Should we be saving sinking ships, or building hovercrafts?

It’s been a busy week, and I think it’s time to reorganize my reading-about-the-media habits to make sure I get some thinkers in front of my tired eyes and not just informers.

The sometimes-annoying but often-insightful Jeff Jarvis has been around the New Media block once or twice, and he let loose a winner earlier this week called “The Last Presses.” Jarvis talks with an editor at the Guardian about the new printing presses they had just purchased.

“he shrugged and said: ‘They may be the last presses we ever own.'”

Jarvis goes on to say that we in the newspaper industry need to “stop thinking one-way and start thinking two-way…Stop thinking of what we produce as paper. We need to stop thinking of newspapers as things.”

Newspapers are no longer things.

It’s a long piece, and worth the read just to get to the money at the end:

“…what struck me so much about the contrast I saw between Europe and America. Here, we are talking about saving newspapers and hanging onto the past for dear life. There, they are talking about what comes next and they’re in a mad dash to get there.

The idea that the presses we own may be our last is not cause for mourning but for invention and investment. We have no choice.”

So what are our choices? Get on the bus, ladies and gentlemen, the ride is just beginning.
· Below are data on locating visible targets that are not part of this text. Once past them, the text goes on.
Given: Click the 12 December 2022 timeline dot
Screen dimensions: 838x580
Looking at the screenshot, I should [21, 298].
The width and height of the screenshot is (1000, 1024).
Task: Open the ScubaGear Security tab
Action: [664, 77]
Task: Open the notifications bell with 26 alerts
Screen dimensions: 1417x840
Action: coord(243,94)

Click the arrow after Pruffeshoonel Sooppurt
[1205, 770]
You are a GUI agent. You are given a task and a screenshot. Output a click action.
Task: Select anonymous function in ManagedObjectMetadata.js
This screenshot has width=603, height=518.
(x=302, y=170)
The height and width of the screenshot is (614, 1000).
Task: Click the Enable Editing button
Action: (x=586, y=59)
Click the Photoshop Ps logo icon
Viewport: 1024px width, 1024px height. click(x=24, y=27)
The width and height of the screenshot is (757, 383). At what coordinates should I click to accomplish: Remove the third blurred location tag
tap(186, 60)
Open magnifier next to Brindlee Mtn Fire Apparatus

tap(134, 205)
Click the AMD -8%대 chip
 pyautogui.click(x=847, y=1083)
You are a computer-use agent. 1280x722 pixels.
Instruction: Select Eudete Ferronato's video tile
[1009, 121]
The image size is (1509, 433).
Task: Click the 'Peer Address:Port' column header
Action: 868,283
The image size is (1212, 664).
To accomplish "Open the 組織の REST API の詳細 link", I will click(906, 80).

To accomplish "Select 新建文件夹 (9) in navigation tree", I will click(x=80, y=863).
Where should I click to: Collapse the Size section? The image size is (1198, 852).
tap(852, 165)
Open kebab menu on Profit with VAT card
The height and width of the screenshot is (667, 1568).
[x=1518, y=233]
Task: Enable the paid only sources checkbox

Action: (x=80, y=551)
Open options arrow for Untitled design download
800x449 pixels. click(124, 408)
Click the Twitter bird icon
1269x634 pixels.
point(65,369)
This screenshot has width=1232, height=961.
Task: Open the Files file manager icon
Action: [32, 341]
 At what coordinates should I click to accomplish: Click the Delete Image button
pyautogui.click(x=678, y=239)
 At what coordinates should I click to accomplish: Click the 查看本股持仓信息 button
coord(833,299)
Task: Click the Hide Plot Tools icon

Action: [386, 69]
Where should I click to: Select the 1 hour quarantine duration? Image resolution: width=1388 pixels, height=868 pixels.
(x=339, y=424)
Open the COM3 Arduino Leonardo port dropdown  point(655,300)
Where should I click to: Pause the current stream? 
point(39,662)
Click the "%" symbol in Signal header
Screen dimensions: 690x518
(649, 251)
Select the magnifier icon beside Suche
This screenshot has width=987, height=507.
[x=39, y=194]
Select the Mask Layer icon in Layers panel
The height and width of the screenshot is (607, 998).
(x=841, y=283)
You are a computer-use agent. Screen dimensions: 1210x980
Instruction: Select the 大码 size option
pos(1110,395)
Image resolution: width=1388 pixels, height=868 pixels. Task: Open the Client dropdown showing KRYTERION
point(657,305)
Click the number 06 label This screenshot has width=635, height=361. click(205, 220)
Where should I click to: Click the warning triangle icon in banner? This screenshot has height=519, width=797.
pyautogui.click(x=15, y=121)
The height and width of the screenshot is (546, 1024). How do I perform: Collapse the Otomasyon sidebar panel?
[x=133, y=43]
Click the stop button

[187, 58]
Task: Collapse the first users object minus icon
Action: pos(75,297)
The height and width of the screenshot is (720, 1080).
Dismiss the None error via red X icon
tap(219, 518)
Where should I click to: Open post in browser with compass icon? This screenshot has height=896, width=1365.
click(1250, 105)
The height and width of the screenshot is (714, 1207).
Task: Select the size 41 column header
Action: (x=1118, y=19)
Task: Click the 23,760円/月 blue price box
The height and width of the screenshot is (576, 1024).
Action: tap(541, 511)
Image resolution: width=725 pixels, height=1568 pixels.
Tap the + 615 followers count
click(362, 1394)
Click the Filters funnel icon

[tags]newspapers, new media, journalism, online journalism[/tags]

2 thoughts on “Should we be saving sinking ships, or building hovercrafts?”

  1. Annoying? Annoying? I’m crushed.
    Thanks for the linkage and otherwise kind words…. See you on the bus.
    And since you’re in j-school and I’ll be teaching and annoying students in j-school next year, I’d like to hear what changes you think j-schools should be undergoing to deal with this new world.


  2. The jist of what I wrote Jeff in an email:

    An Online track is the way to teach students the variety of skills they need to be an online editor, designer, or producer. “Writing for the Web” is a writing class, not a using-the-Internet class. We need both.